→ WORK TO COMPLETE
Return every entry from the listing below unaltered.

→ RECORDS TO PROCESS

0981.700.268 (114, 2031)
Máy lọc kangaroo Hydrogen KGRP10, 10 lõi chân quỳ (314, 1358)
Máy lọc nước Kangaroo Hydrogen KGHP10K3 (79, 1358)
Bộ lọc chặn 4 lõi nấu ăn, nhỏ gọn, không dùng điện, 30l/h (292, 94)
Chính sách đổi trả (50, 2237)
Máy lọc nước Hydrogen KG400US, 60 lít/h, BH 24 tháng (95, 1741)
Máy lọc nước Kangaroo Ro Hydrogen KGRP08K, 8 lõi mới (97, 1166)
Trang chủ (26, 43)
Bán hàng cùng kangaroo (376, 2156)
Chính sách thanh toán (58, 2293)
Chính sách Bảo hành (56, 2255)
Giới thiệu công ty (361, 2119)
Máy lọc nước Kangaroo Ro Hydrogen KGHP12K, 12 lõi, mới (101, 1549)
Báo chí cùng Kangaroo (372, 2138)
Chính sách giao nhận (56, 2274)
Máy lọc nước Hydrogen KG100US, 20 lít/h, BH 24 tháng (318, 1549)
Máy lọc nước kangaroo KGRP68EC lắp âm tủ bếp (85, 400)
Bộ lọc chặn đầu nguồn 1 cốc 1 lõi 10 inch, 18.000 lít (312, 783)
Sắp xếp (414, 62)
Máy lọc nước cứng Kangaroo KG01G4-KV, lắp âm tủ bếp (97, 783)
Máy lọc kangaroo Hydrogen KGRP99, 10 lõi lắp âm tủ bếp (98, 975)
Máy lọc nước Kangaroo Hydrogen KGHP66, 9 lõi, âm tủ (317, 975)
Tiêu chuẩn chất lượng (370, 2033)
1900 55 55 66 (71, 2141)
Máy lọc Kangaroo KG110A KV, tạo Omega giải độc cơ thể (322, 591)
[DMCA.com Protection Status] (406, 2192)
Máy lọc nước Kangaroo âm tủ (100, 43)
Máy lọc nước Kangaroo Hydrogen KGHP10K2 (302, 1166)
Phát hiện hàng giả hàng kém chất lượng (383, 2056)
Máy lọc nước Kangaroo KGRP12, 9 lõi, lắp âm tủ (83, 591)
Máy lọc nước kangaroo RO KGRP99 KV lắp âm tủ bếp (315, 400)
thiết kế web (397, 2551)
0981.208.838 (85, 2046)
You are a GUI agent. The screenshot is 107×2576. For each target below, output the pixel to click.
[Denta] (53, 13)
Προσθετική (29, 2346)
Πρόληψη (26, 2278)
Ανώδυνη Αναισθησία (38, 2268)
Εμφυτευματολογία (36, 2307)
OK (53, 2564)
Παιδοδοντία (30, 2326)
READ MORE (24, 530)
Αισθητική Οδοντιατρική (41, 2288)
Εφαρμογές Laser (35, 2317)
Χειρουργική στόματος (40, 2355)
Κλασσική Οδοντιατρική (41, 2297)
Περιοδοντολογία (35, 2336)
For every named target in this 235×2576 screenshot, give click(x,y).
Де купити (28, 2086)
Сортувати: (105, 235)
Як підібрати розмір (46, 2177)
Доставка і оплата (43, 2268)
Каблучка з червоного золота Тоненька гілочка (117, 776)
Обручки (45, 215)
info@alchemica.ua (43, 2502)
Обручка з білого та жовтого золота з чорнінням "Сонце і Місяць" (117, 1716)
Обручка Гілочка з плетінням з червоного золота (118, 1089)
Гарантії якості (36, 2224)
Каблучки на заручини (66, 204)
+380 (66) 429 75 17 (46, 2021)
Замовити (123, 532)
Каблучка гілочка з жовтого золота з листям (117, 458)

→ EXPECTED ANSWER
0981.700.268 (114, 2031)
Máy lọc kangaroo Hydrogen KGRP10, 10 lõi chân quỳ (314, 1358)
Máy lọc nước Kangaroo Hydrogen KGHP10K3 (79, 1358)
Bộ lọc chặn 4 lõi nấu ăn, nhỏ gọn, không dùng điện, 30l/h (292, 94)
Chính sách đổi trả (50, 2237)
Máy lọc nước Hydrogen KG400US, 60 lít/h, BH 24 tháng (95, 1741)
Máy lọc nước Kangaroo Ro Hydrogen KGRP08K, 8 lõi mới (97, 1166)
Trang chủ (26, 43)
Bán hàng cùng kangaroo (376, 2156)
Chính sách thanh toán (58, 2293)
Chính sách Bảo hành (56, 2255)
Giới thiệu công ty (361, 2119)
Máy lọc nước Kangaroo Ro Hydrogen KGHP12K, 12 lõi, mới (101, 1549)
Báo chí cùng Kangaroo (372, 2138)
Chính sách giao nhận (56, 2274)
Máy lọc nước Hydrogen KG100US, 20 lít/h, BH 24 tháng (318, 1549)
Máy lọc nước kangaroo KGRP68EC lắp âm tủ bếp (85, 400)
Bộ lọc chặn đầu nguồn 1 cốc 1 lõi 10 inch, 18.000 lít (312, 783)
Sắp xếp (414, 62)
Máy lọc nước cứng Kangaroo KG01G4-KV, lắp âm tủ bếp (97, 783)
Máy lọc kangaroo Hydrogen KGRP99, 10 lõi lắp âm tủ bếp (98, 975)
Máy lọc nước Kangaroo Hydrogen KGHP66, 9 lõi, âm tủ (317, 975)
Tiêu chuẩn chất lượng (370, 2033)
1900 55 55 66 (71, 2141)
Máy lọc Kangaroo KG110A KV, tạo Omega giải độc cơ thể (322, 591)
[DMCA.com Protection Status] (406, 2192)
Máy lọc nước Kangaroo âm tủ (100, 43)
Máy lọc nước Kangaroo Hydrogen KGHP10K2 (302, 1166)
Phát hiện hàng giả hàng kém chất lượng (383, 2056)
Máy lọc nước Kangaroo KGRP12, 9 lõi, lắp âm tủ (83, 591)
Máy lọc nước kangaroo RO KGRP99 KV lắp âm tủ bếp (315, 400)
thiết kế web (397, 2551)
0981.208.838 (85, 2046)
You are a GUI agent. The screenshot is 107×2576. For each target below, output the pixel to click.
[Denta] (53, 13)
Προσθετική (29, 2346)
Πρόληψη (26, 2278)
Ανώδυνη Αναισθησία (38, 2268)
Εμφυτευματολογία (36, 2307)
OK (53, 2564)
Παιδοδοντία (30, 2326)
READ MORE (24, 530)
Αισθητική Οδοντιατρική (41, 2288)
Εφαρμογές Laser (35, 2317)
Χειρουργική στόματος (40, 2355)
Κλασσική Οδοντιατρική (41, 2297)
Περιοδοντολογία (35, 2336)
For every named target in this 235×2576 screenshot, give click(x,y).
Де купити (28, 2086)
Сортувати: (105, 235)
Як підібрати розмір (46, 2177)
Доставка і оплата (43, 2268)
Каблучка з червоного золота Тоненька гілочка (117, 776)
Обручки (45, 215)
info@alchemica.ua (43, 2502)
Обручка з білого та жовтого золота з чорнінням "Сонце і Місяць" (117, 1716)
Обручка Гілочка з плетінням з червоного золота (118, 1089)
Гарантії якості (36, 2224)
Каблучки на заручини (66, 204)
+380 (66) 429 75 17 (46, 2021)
Замовити (123, 532)
Каблучка гілочка з жовтого золота з листям (117, 458)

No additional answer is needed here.